▶ _Given passage_
AgentV automatically:
- Promotes `prompt` → input messages
- Promotes `expected_output` → reference answer
- Converts `assertions` → LLM-grader graders
- Resolves `files[]` paths relative to the evals.json directory

If you're using the `agentv-bench` skill, it orchestrates these same AgentV commands. Code graders, grading, and artifact generation remain in AgentV core; the skill just orchestrates and summarizes the existing outputs.

▶ _Records shown_

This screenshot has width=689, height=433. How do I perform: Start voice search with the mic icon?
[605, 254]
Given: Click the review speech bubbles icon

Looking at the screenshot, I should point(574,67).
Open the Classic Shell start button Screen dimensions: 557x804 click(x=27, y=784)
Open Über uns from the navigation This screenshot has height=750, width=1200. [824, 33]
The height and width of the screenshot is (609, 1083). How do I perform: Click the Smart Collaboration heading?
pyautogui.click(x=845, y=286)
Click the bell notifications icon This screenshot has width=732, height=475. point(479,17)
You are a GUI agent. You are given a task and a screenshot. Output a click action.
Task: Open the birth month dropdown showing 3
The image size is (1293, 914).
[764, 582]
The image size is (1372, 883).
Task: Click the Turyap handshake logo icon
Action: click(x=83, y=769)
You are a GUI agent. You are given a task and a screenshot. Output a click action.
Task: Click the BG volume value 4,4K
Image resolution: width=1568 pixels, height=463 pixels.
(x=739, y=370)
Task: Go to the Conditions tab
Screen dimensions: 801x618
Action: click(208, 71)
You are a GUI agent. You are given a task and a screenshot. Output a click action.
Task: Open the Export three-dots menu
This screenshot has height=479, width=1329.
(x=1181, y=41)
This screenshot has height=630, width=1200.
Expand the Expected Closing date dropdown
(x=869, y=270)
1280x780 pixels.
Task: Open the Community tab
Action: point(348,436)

▶ _Activity_
Reproduce the AgentV passage above word for word, from its opening line through its final sentence.

▶ _Solution for this task_
AgentV automatically:
- Promotes `prompt` → input messages
- Promotes `expected_output` → reference answer
- Converts `assertions` → LLM-grader graders
- Resolves `files[]` paths relative to the evals.json directory

If you're using the `agentv-bench` skill, it orchestrates these same AgentV commands. Code graders, grading, and artifact generation remain in AgentV core; the skill just orchestrates and summarizes the existing outputs.